Fall
2011

BioEpi 691F: Practical Data Management and Statistical Computing

SOLUTIONS: Assignment 6: Getting Started in SAS


 

  1. From the Windows Explorer or MY Computer right-click the SAS file Hw6p1.sas and select “Open with SAS 9.x”  (x=2 or 3).

    a. The file Hw6p1.sas will open into an enhanced editor window.

        Look the program over, and then run (submit) it.
        What happens? Write a response.

    As the program is run, information on the execution is written to the log window, and results to the output
    window. A temporary or work data set is produced with 19 observations and 5 variables. This data set can
    be found in the Explorer window within the WORK library. A listing or print of the data and a frequency table
    for sex are written to the output window.


    b. Move to the LOG window and go to the top of the page. Read the log.
        What information is given?

    Information on execution appears in the log -- detailing that the data is in the work directory and the number of variables and observations written to the file, along with time of execution.

  2.   Return to the program editor window and make the following changes in the program:

    a. Add a line in the header to say MODIFIED BY:  
        followed by your name and the date.

    b. Add comments throughout the program to explain the purpose of each step.

    c. Add Titles that give your name and the assignment and problem number.
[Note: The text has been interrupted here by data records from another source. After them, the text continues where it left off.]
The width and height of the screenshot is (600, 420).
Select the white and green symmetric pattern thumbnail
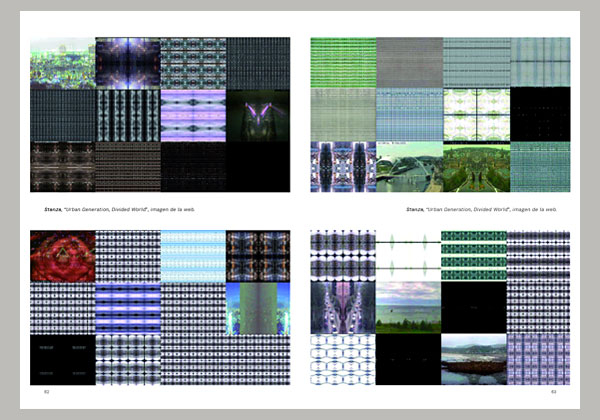(x=472, y=114)
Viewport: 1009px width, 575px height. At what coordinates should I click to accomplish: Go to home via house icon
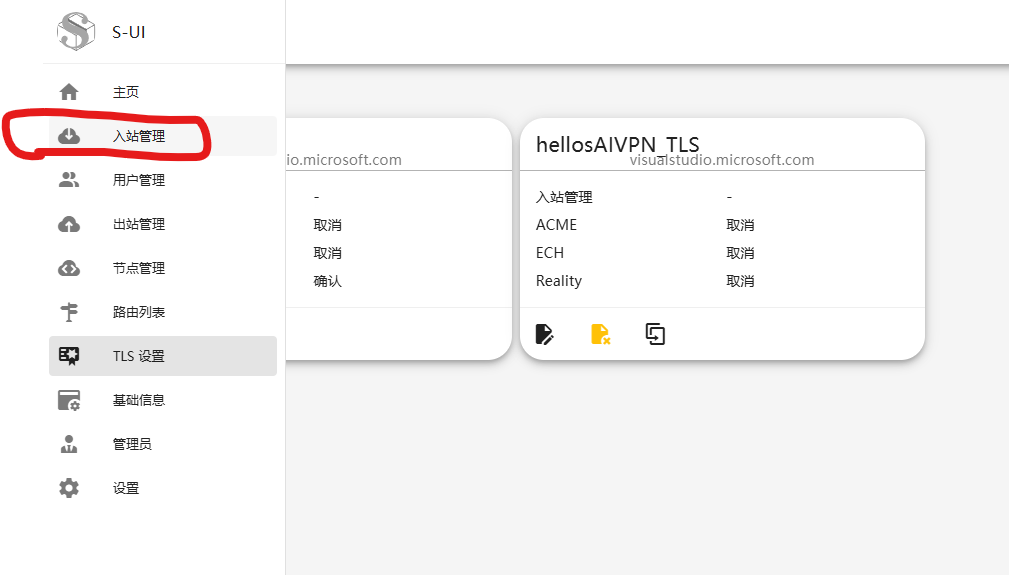69,92
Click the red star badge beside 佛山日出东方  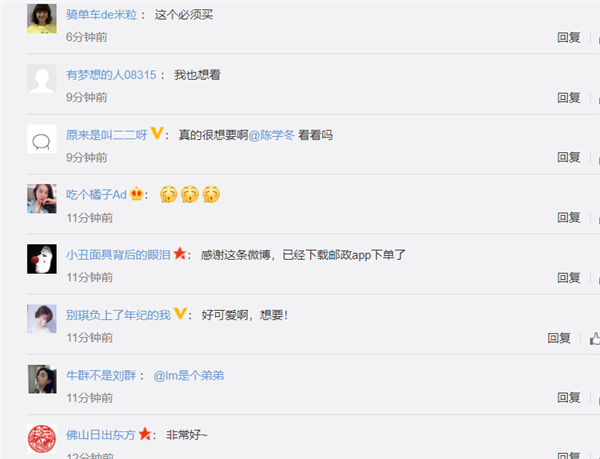(145, 434)
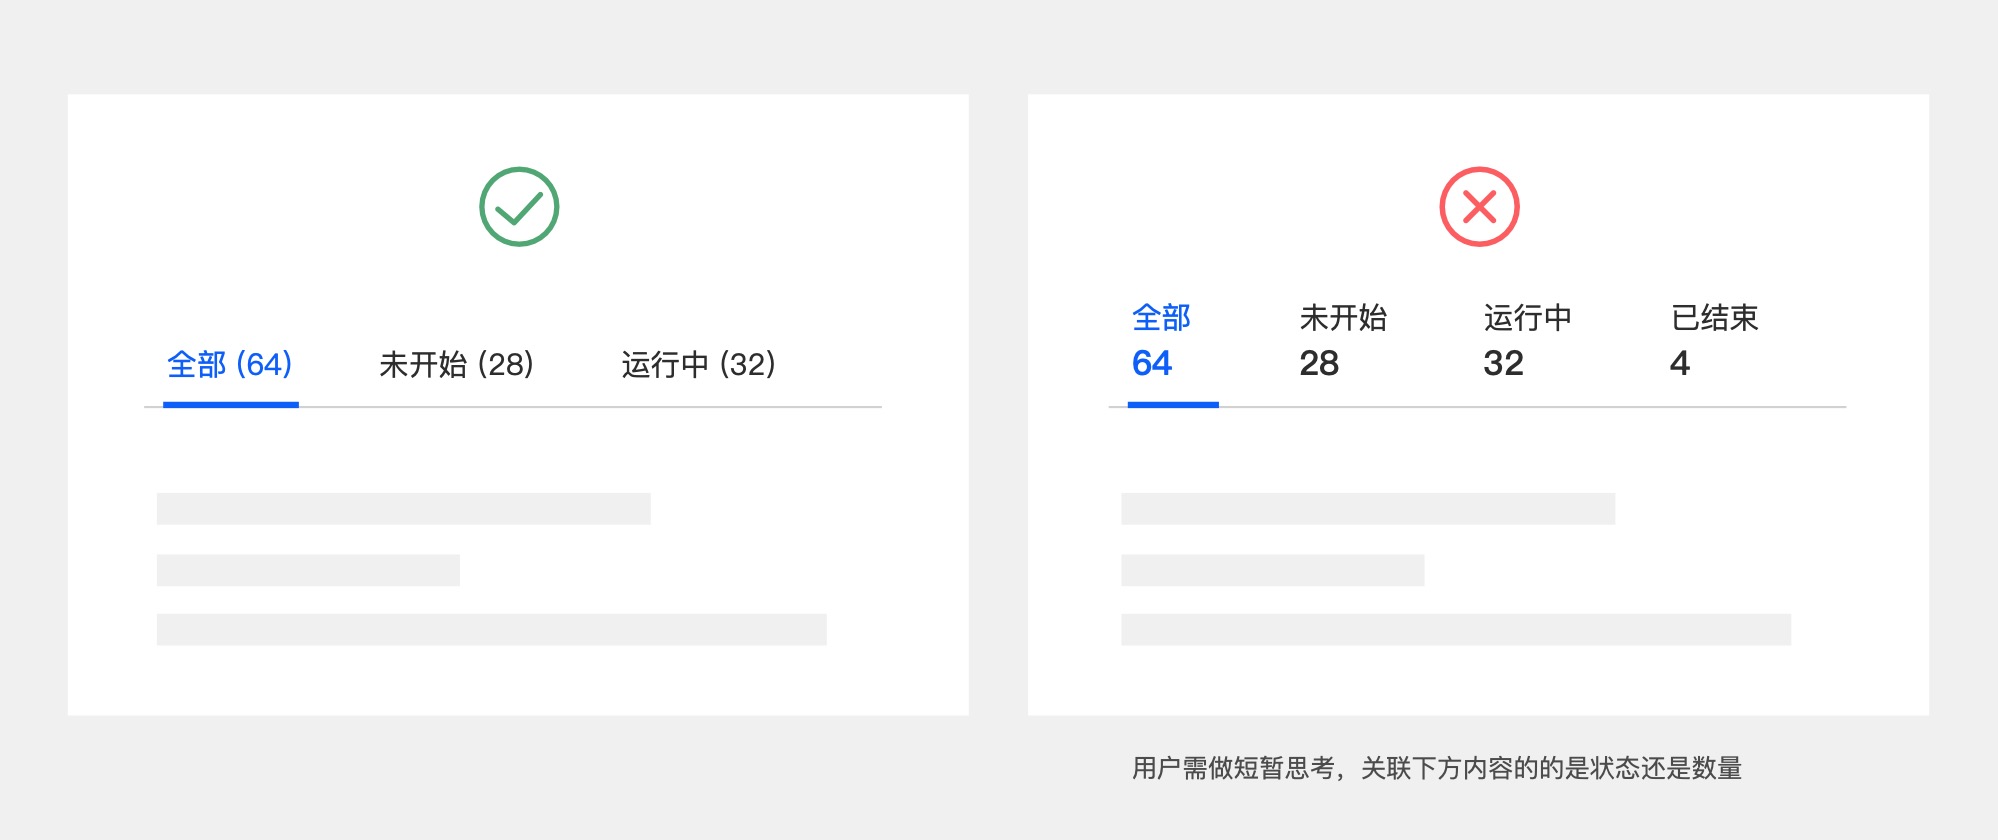Click the shortest placeholder bar on left panel

click(306, 572)
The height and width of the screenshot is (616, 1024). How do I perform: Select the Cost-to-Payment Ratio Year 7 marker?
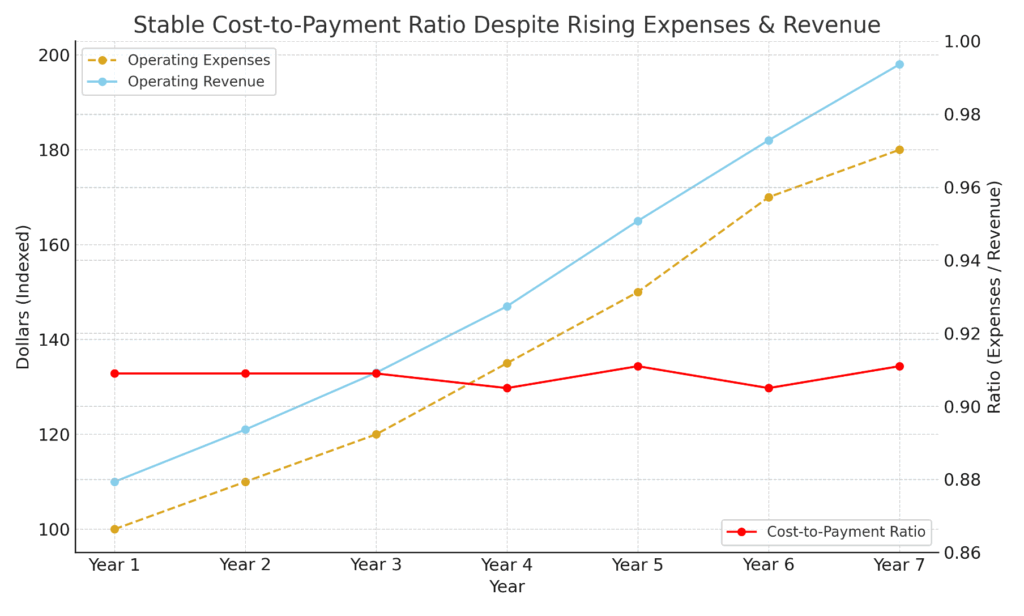click(899, 366)
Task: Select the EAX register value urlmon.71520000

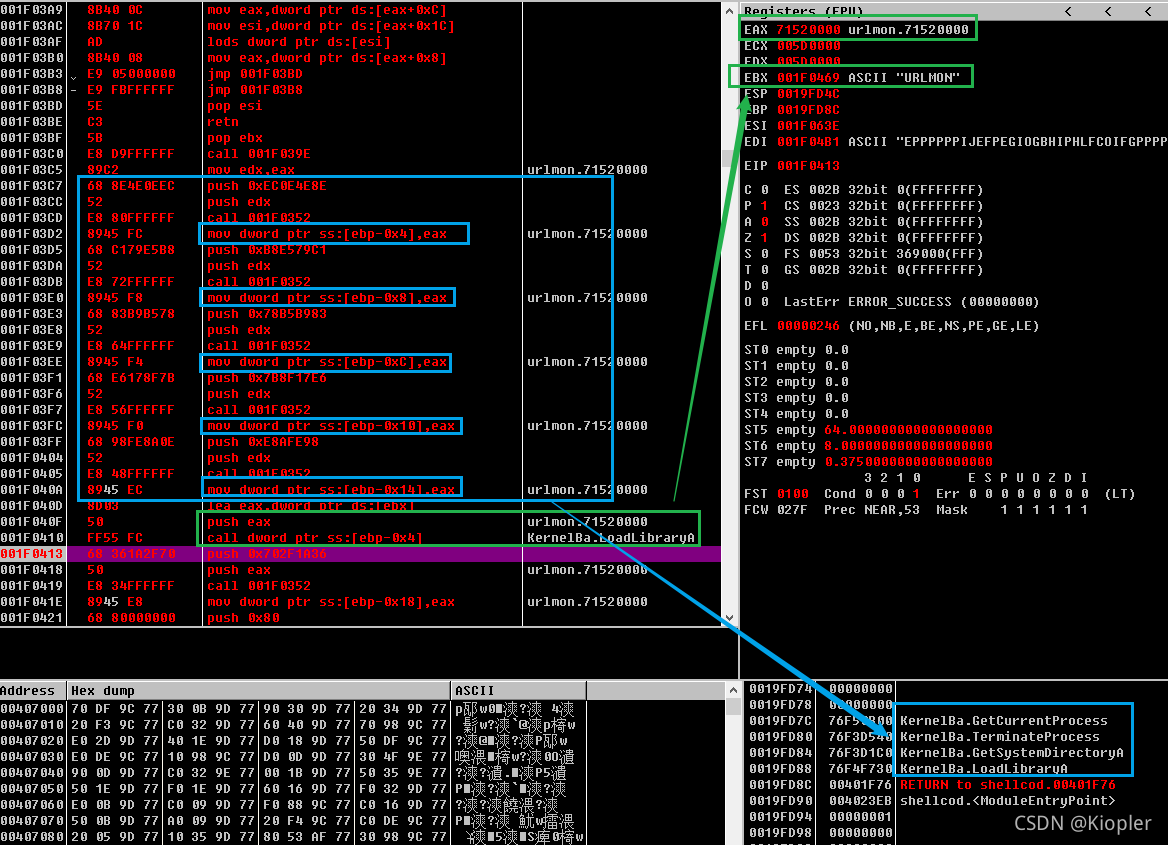Action: (x=857, y=29)
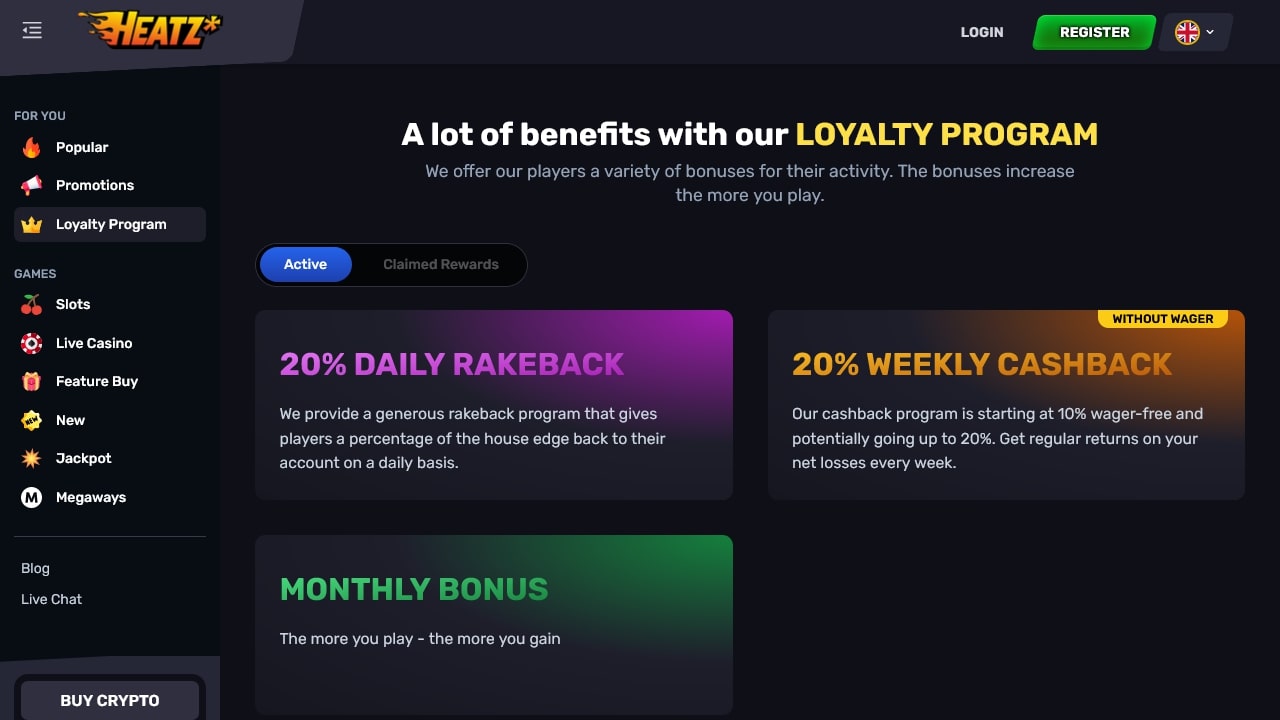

    d. Edit the program so that the data file will be saved when you exit from SAS.

    54   OPTIONS PAGESIZE=55 LINESIZE=78 NODATE NOCENTER NONUMBER;
    55 ***********************************************************;
    56 *** ***;
    57 *** PROJECT: BE691F ***;
    58 *** DATE: 11 OCT 00 ***;
    59 *** FILE: HW6p2.SAS ***;
    60 *** PROGRAMMER: PENNY PEKOW ***;
    61 *** Modified by: Penny Pekow ***;
    62 *** 31 OCT 2001 ***;
    63 *** RE: EXAMPLE PROGRAM ***;
    64 *** GETTING STARTED IN SAS ***;
    65 *** (example courtesy of Trina Hosmer) ***;
    66 *** *************************************************** ***;
    67 *** INPUT FILES: Instream data ***;
    68 *** ***;
    69 *** OUTPUT FILES: CLASS (temp file) ***;
    70 *** ***;
    71 ***********************************************************;
    72 TITLE1 'PROGRAM: HW6p2.SAS';
    73 Title2 ' Assignment 6 Problem 2';
    74 title3 'Penny Pekow';
    75
    76 ** define library to store data **;
    77 Libname save 'c:\temp';
    NOTE: Libref SAVE was successfully assigned as follows:
    Engine: V8
    Physical Name: c:\temp

    78
    79 ** read in data **;
    80 DATA save.CLASS;
    81 INPUT NAME $ SEX $ AGE HEIGHT WEIGHT;
    82 CARDS;
    NOTE: The data set SAVE.CLASS has 19 observations and 5 variables.
                     NOTE: DATA statement used:
                     real time 0.00 seconds
    102 ;
    103 RUN;
    104
    105 ** print a list of data **;
    106 PROC PRINT DATA=save.CLASS;
    107 TITLE2 'CLASS LIST';
    108 RUN;
    NOTE: There were 19 observations read from the data set SAVE.CLASS.
                     NOTE: PROCEDURE PRINT used:
                     real time 0.00 seconds
    109
    110 ** get frequency table of sex **;
    111 PROC FREQ DATA=save.CLASS;
    112 TABLES SEX;
    113 TITLE2 'NUMBER OF BOYS AND GIRLS IN CLASS';
    114 RUN;
    NOTE: There were 19 observations read from the data set SAVE.CLASS.
                     NOTE: PROCEDURE FREQ used:
                     real time 0.00 seconds

    PROGRAM: HW6p2.SAS
    CLASS LIST
    Obs  NAME   SEX  AGE HEIGHT  WEIGHT
    1   ALFRED   M   14   69.0   112.5
    2   ALICE    F   13   56.5    84.0
    3   BARBARA  F   13   65.3    98.0
    4   CAROL    F   14   62.8   102.5
    5   HENRY    M   14   63.5   102.5
    6   JAMES    M   12   57.3    83.0
    7   JANE     F   12   59.8    84.5
    8   JANET    F   15   62.5   112.5
    9   JEFFREY  M   13   62.5    84.0
    10  JOHN     M   12   59.0   995.0
    11  JOYCE    F   11   51.3    50.5
    12  JUDY     F   14   64.3    90.0
    13  LOUISE   F   12   56.3    77.0
    14  MARY     F   15   66.5   112.0
    15  PHILIP   M   16   72.0   150.0
    16  ROBERT   M   12   64.8   128.0
    17  RONALD   M   15   67.0   133.0
    18 THOMAS    M   11   57.5    85.0
    19 WILLIAM   M   15   66.5   112.0

    NUMBER OF BOYS AND GIRLS IN CLASS
    The FREQ Procedure
                               Cumulative   Cumulative
    SEX  Frequency    Percent   Frequency      Percent
    F           9       47.37           9        47.37
    M          10       52.63          19       100.00

      g. Return to SAS and clear the log and output windows.
        In the SAS Explorer, look at your SAS libraries.
        How many are there?  What are they called?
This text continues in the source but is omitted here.